What you will do —
Please return all of the data exactly as written.

Records shown —

------------------------------------------------

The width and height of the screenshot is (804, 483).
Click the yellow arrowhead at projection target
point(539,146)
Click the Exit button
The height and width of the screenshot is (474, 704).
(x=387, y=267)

------------------------------------------------

Response to this exercise —
The width and height of the screenshot is (804, 483).
Click the yellow arrowhead at projection target
point(539,146)
Click the Exit button
The height and width of the screenshot is (474, 704).
(x=387, y=267)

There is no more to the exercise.